Accurate Identification of MDMB-Type Synthetic Cannabinoids through Design of Dual Excited-State Intramolecular Proton Transfer Site Probe and Deep-Learning

Synthetic cannabinoids, a novel class of highly toxic psychoactive substances with various disguised forms, have posed significant risks to public safety, and their weak reactivity presents a substantial challenge for swift and accurate analysis. In this work, we develop an optical probe equipped with dual excited-state intramolecular proton transfer (ESIPT) sites that inhibit the intramolecular proton transfer through hydrogen bonding, facilitating the specific detection of MDMB-type synthetic cannabinoids.
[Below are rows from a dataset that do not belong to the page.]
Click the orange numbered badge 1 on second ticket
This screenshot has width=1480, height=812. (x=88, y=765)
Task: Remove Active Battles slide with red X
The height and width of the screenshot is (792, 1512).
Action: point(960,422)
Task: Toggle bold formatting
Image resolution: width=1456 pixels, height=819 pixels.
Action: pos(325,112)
The probe can sensitively detect the MDMB-type synthetic cannabinoids at 1.8 × 10-3 mg/mL, specifically recognizing them among 20 potential interferents with a rapid fluorescence response within 1.2 s, leading to the development of a portable, user-friendly sensor for a swift and precise analysis of these compounds in complex scenarios. Furthermore, this study combines a portable sensing chip with an advanced convolutional algorithm for image processing, enabling precise differentiation among six MDMB-type synthetic cannabinoid variants. This study successfully detected the target substance by creating a dual ESIPT optical probe, thereby offering a novel approach to detect psychoactive substances with limited reactivity.